Winnie leads us to a car. I've only just gotten in—Harp and my mother flanking me in the back seat—when Winnie turns the ignition and peels down the long curving road. My mother has to scramble to shut her door, which still hangs open as we move.

“Okay, so,” Harp begins eagerly, “we had no idea where you were. We figured the Church had taken you—to be honest, we kind of hoped. The worst case was you'd been attacked in the street, that you were . . .” She trails off. I know what she's thinking: Robbie. “I was scared. Winnie wasn't exactly keeping it cool herself.”

“Understatement of the motherfucking century,” Kimberly interjects.

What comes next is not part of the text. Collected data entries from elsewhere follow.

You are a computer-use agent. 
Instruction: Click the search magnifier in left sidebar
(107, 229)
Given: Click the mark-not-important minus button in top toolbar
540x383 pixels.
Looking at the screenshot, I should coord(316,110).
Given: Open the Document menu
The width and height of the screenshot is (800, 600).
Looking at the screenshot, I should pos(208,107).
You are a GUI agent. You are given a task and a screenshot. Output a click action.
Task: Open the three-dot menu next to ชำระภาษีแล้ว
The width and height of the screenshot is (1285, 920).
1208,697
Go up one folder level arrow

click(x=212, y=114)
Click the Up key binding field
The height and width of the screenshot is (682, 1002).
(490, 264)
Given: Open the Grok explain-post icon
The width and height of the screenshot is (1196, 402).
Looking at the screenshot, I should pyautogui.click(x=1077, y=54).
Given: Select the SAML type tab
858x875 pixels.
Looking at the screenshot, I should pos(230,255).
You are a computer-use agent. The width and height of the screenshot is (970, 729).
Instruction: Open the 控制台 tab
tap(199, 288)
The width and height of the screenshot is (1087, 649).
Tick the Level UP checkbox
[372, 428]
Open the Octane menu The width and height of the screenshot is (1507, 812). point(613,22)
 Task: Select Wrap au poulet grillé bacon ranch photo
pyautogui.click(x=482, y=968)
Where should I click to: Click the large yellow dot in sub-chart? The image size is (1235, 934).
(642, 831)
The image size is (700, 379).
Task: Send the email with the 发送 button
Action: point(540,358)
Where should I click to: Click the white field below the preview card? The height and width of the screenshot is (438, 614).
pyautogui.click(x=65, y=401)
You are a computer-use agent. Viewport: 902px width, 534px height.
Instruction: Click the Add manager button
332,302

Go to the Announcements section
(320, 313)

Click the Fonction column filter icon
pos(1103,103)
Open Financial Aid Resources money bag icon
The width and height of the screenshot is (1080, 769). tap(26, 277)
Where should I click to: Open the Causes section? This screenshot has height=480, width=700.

My mother roots around in the bag strapped across her shoulders and starts to pull out random food items: a spotted banana, a granola bar, a plastic bag full of nuts. My stomach growls and I give her a grateful look, gorging on them as the others continue the story.

“I should have known you would go to see Peter that night.” Winnie drives way above the speed limit, but her voice is as steady as her hands on the wheel. “I should have made you take me with you.”

“And I'd always assumed that if you were going to die, I'd be there. That we'd do it together, in a cinematic blaze of glory.” Harp's voice is light, but I know how serious she is. “So we were quite the barrel of laughs for a while there. Right after you disappeared, Peter shows up on TV and gives this rousing speech saying they've caught you. I figured he'd sold you out. I almost told Amanda to go ahead and blow up the Chateau then and there—but of course, for all we knew, you were inside. They talked about you on the news every day. They kept calling you a witch. They said you were being kept in a secret location, that they were interrogating you to find out Satan's plans for America on the day of the apocalypse. They said at one point you opened your mouth and a python crawled out of it, spitting venom at your interrogators—” Harp breaks here, unable to keep from laughing; when she sees the grim look on my face, she laughs even harder, doubling over, literally slapping one knee. “Oh God, I'm sorry; it was just so good. I can't even—Oh God. Anyway. We were so desperate I went on the blog and told them the whole thing was a lie, that I'd made it up—”

“Masterson showed me.”

“He did?” Harp can't keep a little note of pride out of her voice.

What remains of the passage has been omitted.